__Conjunto de tareas__.
**1)** Responda a estas preguntas sobre el fragmento acerca de la generación del 27:
(a) ¿Con quiénes emparejaban a Guillén y a Aleixandre los libros de texto?
(b) ¿Qué obra de Dalí deslumbró al autor desde sus primeras páginas?
(c) ¿En qué obra aparecen primero los calés?
**2)** Reproduzca el pasaje del fragmento sobre la generación del 27 que comienza en "La vida secreta" y termina tras "principio a fin.". Cambie "volumen" por "libro".

Nunca he comulgado con ningún tipo de etiqueta, ni siquiera en literatura, donde siempre he aborrecido de esa historiografía palurda que, incapaz de bajar al barro de la obra prefiere embadurnarse el fango del autor, mezclado en el mismo charco con otros de idéntica edad o sentir o pasión o maneras... eso que llaman generaciones, mayormente aplicado a la poesía. Yo, de las generaciones literarias, sólo recuerdo que eran nichos en que los planes de estudios encerraban los huesos violáceos y violentos de quienes labraron con tinta y sangre páginas eternas de soplo y vida, incluso de vida cercenada por un soplo al corazón, mayormente el del lector.
Así la generación del 27 que, resumida en los libros de texto, machihembraba a Guillén con Cernuda y a Aleixandre con Alberti, por ejemplo, demostrando una carencia total de sensibilidad estética... y de la otra.
Pero a mí, en aquellos libros de texto, siempre me faltó Dalí, sí, Salvador, el pintor, el loco, el genio, al que siempre consideré, puestos a articular obras literarias en torno a generaciones, el más 27 de la generación del 27, al menos en su prosa: luminosa de pensamiento oscuro, asesinada de surrealismo milagroso, exacerbada de un lirismo violento y musical como sinfonía de falos en flor, incluso en sus traducciones al español, que son las que pude disfrutar de joven. Dalí pasará a la historia como inventor de lienzos oníricos y pesadillas de brochazo exacto. Tal vez, también, como desaforado lunático enamorado de la masturbación y de una diva que masturbaba efebos mientras él componía objetos, telas, merchandising, cosas con que onanizar su aseada economía (y la de la diva, de paso). Pero me temo que pocos han leído a Dalí, y eso nos perdimos quienes aún estudiábamos generaciones en las clases de literatura de la EGB: su excelsa creación literaria.
La vida secreta de Salvador Dalí me deslumbró desde aquellas iniciales páginas en que el loco más cuerdo del arte español relamía la costra de su propia saliva, calcificada durante una siesta loca de mediterráneos y calurosa de burguesías paletas. Ese volumen es todo un fluir de minutísimas mareas poéticas disimuladas tras los pesados cortinajes de la prosa autoreferencial. Una delicia, de principio a fin.
Y luego, por supuesto, el más 27 del 27, en verso, el niño enamorado del dolor, del duende que no es gnomo ni taconeo flamenco sino oscuro arraigo de pies calientes y manos gélidas de caricia ausente, a una tierra que germina ramajes de arteria mientras aúlla escarnios de perdedores y malditos. Primero los calés, malditos de Guardia Civil y navaja vespertina, en su Romancero gitano, y luego, en magnética eclosión, esos gitanos yankis del algodón y el navío triste: los negros, con su nívea dicción de aleluyas y esclavitudes susurrada en la memoria del tiempo.

__Datos disponibles__.

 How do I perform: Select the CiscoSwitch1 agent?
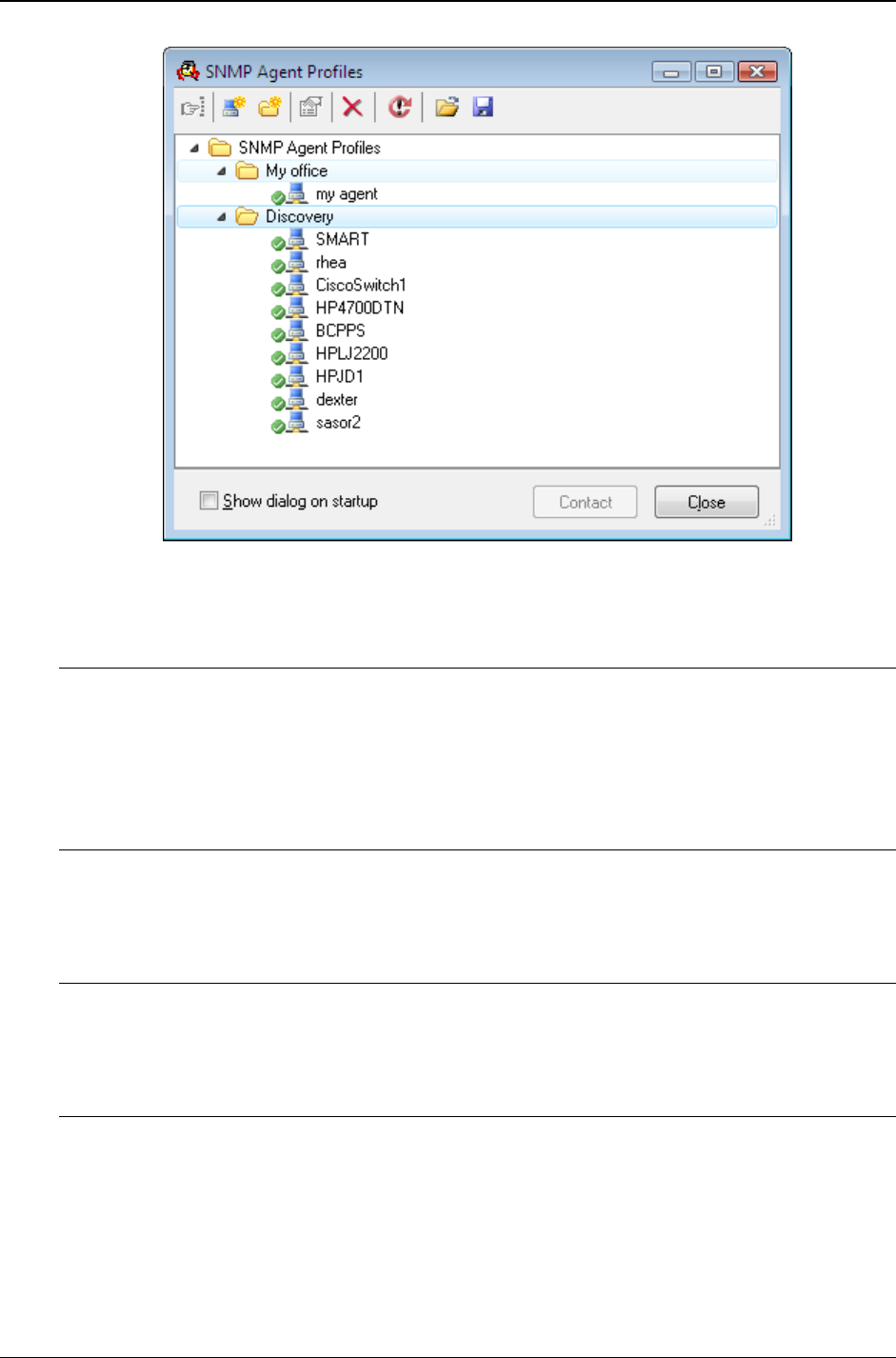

__Resultados del ejercicio__.
**1)**
(a) A Guillén lo emparejaban con Cernuda y a Aleixandre con Alberti.
(b) La vida secreta de Salvador Dalí.
(c) En el Romancero gitano.

**2)**
La vida secreta de Salvador Dalí me deslumbró desde aquellas iniciales páginas en que el loco más cuerdo del arte español relamía la costra de su propia saliva, calcificada durante una siesta loca de mediterráneos y calurosa de burguesías paletas. Ese libro es todo un fluir de minutísimas mareas poéticas disimuladas tras los pesados cortinajes de la prosa autoreferencial. Una delicia, de principio a fin.